[Material provided]:

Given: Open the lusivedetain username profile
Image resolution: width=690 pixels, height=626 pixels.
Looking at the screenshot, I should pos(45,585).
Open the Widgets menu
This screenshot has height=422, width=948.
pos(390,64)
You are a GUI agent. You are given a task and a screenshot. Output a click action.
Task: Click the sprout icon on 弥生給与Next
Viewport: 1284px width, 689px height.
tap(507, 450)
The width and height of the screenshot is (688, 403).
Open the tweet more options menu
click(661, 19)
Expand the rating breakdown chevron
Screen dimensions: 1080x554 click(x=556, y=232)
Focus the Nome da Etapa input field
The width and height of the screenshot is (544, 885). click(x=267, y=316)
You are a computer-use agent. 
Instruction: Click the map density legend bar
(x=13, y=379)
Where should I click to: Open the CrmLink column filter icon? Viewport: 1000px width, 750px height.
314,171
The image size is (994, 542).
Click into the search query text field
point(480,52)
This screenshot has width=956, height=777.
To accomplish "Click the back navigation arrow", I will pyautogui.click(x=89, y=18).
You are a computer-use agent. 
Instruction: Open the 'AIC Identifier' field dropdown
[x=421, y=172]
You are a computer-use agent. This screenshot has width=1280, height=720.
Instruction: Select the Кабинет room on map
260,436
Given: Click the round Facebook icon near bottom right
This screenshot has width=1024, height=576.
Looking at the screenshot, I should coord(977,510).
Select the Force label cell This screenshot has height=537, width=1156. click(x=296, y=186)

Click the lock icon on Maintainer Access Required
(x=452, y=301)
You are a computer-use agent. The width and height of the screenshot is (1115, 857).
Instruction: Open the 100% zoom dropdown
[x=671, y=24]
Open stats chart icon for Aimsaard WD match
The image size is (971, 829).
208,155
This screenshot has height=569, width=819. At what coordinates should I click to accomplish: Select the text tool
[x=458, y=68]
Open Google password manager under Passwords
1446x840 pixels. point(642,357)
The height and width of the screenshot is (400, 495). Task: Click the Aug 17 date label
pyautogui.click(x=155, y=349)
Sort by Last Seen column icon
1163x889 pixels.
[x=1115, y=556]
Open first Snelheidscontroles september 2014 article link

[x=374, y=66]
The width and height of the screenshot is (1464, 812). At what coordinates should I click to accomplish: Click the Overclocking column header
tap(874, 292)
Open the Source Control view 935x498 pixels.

[Required action]:
Scan the records for the string "agent" and report each line where it occurs.

[Result]:
You are a GUI agent. You are given a task and a screenshot. Output a click action.
You are a computer-use agent. 
You are a computer-use agent. 
You are a computer-use agent. This screenshot has width=1280, height=720.
You are a computer-use agent. The width and height of the screenshot is (1115, 857).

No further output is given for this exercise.